U.S. power demand is growing at roughly 3% annually now, but here's the problem: you can't just snap your fingers and create new energy infrastructure. "From drawing up the plans to completion, it's at least a two to three-year process," Eisman noted.
The second risk is more existential and potentially more damaging. Eisman thinks the industry's obsession with building ever-larger language models might be "a dead end."
He brought up OpenAI's release of ChatGPT 5.0, which critics noted wasn't really better than ChatGPT 4.0. "Since then, there has been a growing but still minority opinion that believes that continuing to scale LLMs is becoming a dead end," Eisman said.

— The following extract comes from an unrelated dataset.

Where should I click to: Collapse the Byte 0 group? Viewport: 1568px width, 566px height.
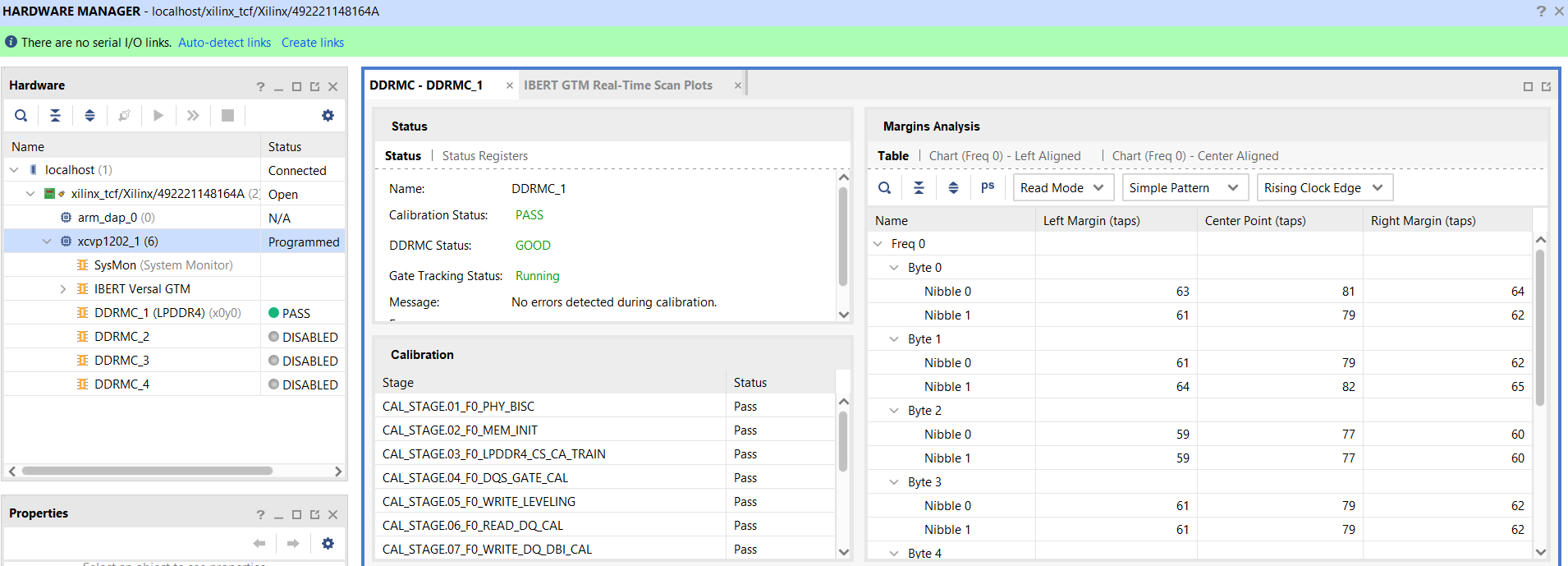(x=894, y=268)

If that view gains traction, the implications cascade quickly. "The need for more chips will diminish and tech hardware growth will slow across the board and the virtuous cycle will reverse," he warned.
According to Eisman, "the potential realization that the ever larger LLMs won't get us to the finish line"—meaning AGI, or artificial general intelligence—"is the fundamental risk to the entire AI story."
Reality Check Time
The market seems to be catching on. In JPMorgan Chase & Co. (JPM)'s 2026 outlook, a survey of CEOs shows executives are now demanding clear returns on investment rather than indulging in blind experimentation with AI.
But not everyone's hitting the brakes. Gene Munster of Deepwater Asset Management argues the AI trade is "still early," calling 2026 year three of a "5-year bull market." He expects the Nasdaq to end 2026 up by 10% or more, driven by AI-related gains.
Munster even suggested that "current bubble talk is actually constructive because it keeps expectations in check and lowers the risk of an actual bubble forming." Which is one way to look at it—or maybe it's just what people say when they're trying to convince themselves the party isn't over yet.